Endovascular treatment of critical limb ischemia are some of the most technically complex and challenging procedures.  In the last decade there has been significant advances in technical skills allowing treatment of patients that previously would have had no options for limb salvage.


These procedures are often time consuming taking 2-4 hours to complete.  To minimize procedure time, contrast use, and radiation exposure, an antegrade ("downhill") approach offers significant advantages versus a retrograde ("up and over") approach.  Additionally, an antegrade approach gives the operator increased catheter and wire control because of the direct downhill approach.  A retrograde approach reduces mechanical advantage and control over catheters and guidewires.  In patients with no stenosis in the iliac, common femoral and proximal superficial femoral arteries an antegrade approach should be used.


Historically, an antegrade approach was performed using the common femoral artery (CFA).  This approach is often difficult, particularly in obese patients where the stomach (pannus) makes gaining access to the CFA difficult.  Additionally  antegrade CFA punctures have higher complication rates compared to retrograde CFA punctures.


For the last several years I have been doing the majority of my CLI procedures using an superficial femoral artery (SFA) antegrade approach and I have one of the largest experiences in the USA.  This approach eliminates the disadvantages of using the CFA.  SFA access is extremely safe and has a very low complication rate and yet adoption by other proceduralists has been slow - old traditions are hard to change.

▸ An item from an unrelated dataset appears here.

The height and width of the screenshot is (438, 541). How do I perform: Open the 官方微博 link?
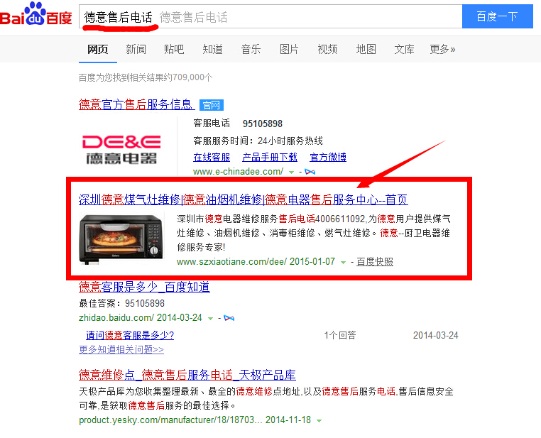pos(328,158)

I analyzed the last 150 antegrade SFA procedures that I have done.  All procedures were for patients with CLI and were done under ultrasound guidance.  6 or 7 French sheaths were placed.  All sites were closed with a 6F Angioseal device.  No patient had significant bleeding, arterial occlusion or other complication requiring open surgery or hospital transfer.  7 (4.6%) patients developed a post procedure pseudo aneurysm.  All were managed with ultrasound guided thrombin injection.  There we no arterial venous fistula.  12 (8%) had a "large" hematoma documented.  None of these patients required any intervention.  4 patients had acute occlusion of the SFA after deployment of the Angioseal device.  All of these patients were successfully treated with a second endovascular procedure using angioplasty or angioplasty and stenting.  There were no instances of retroperitoneal hemorrhage (which can occur with CFA access), compartment syndrome or branch artery injury or arterial dissection.